Element Prototype Extension - W3C Tests
The code is tested by a combination of automated and manual tests.
The automated tests were originally written for JsUnit and were part of work commissioned by the W3C. The tests have been changed. Some of the changes reflect browser dependencies that EPE will never (probably) fix.
JSLab tests are not to be considered definitive tests of browser compliance with W3C recommendations. We cannot take responsibility for undetected differences in user agent behaviors, mistakes in the tests that erroneously mark a browser as non-compliant, and undetected deviations from the W3C recommendations that are browser-independent. We cannot even take responsibility for browser compliance with the W3C recommendations.
- Test bugs have been fixed. The applet tests needed fixing for the suite to run at all.
- All the tests were changed to run under Selenium using 'Selenese'.
- Tests that assumed an initial empty population of attributes were altered. HTMLElements on Internet Explorer do not start off empty.

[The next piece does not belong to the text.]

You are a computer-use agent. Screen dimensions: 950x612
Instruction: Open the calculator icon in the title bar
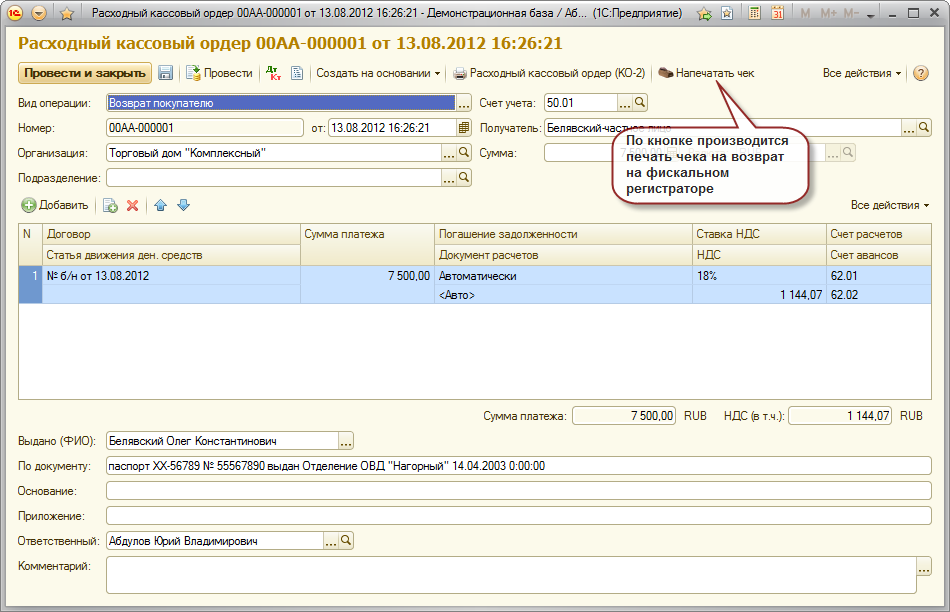tap(753, 14)
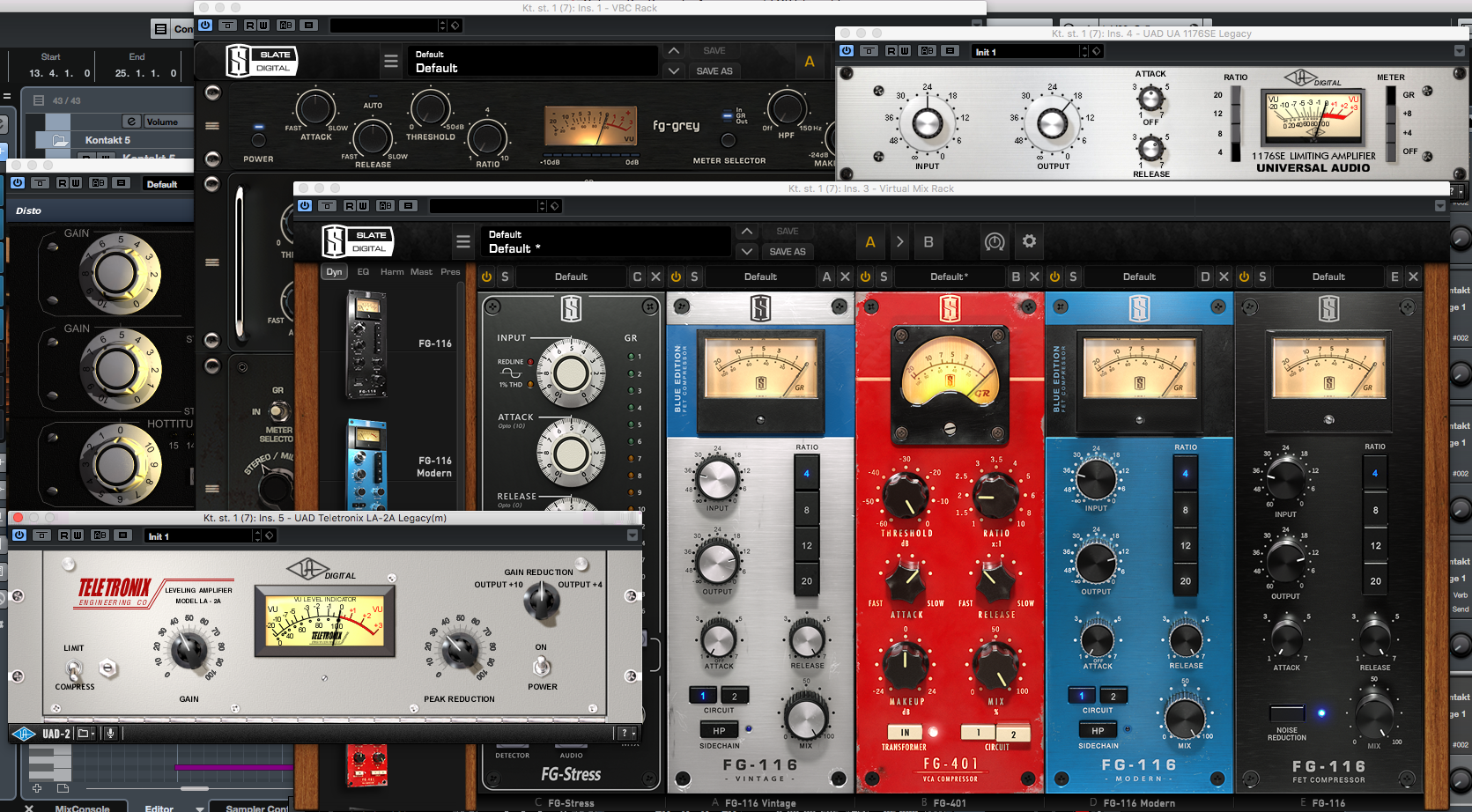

- Tests for exceptions were changed so that they no longer check the DOMException type.
- Tests that counted DOM nodes needed to be changed to be insensitive to browser differences in the number of text nodes.
The tests are organized into sections for core, html, and events.
Significant html test failures:
- HTMLButtonElement.value is truncated on Internet Explorer to the first word in the label.
- document.referrer is empty on Internet Explorer.
- HTMLFrameElement.ownerDocument is not implemented on Internet Explorer. This is supposed to change in version 8. Fixing ownerDocument on Internet Explorer versions 6 and 7 should be a priority for future versions of EPE.
- HTMLInputElement.alignLink is empty, presumably because it's behavior is not supported on Internet Explorer.
- The form attribute of controls that are not within a form is not null on Internet Explorer.
- The charoff attribute of HTMLTableCellElement is not available on Internet Explorer, presumably because alignment characters are not supported.
- The charoff attribute of HTMLTableColElement is not available on Internet Explorer, presumably because alignment characters are not supported.
- The chOff attribute of HTMLTableRowElement is not available on Internet Explorer, presumably because alignment characters are not supported.
Core test failures are more numerous and harder to analyze.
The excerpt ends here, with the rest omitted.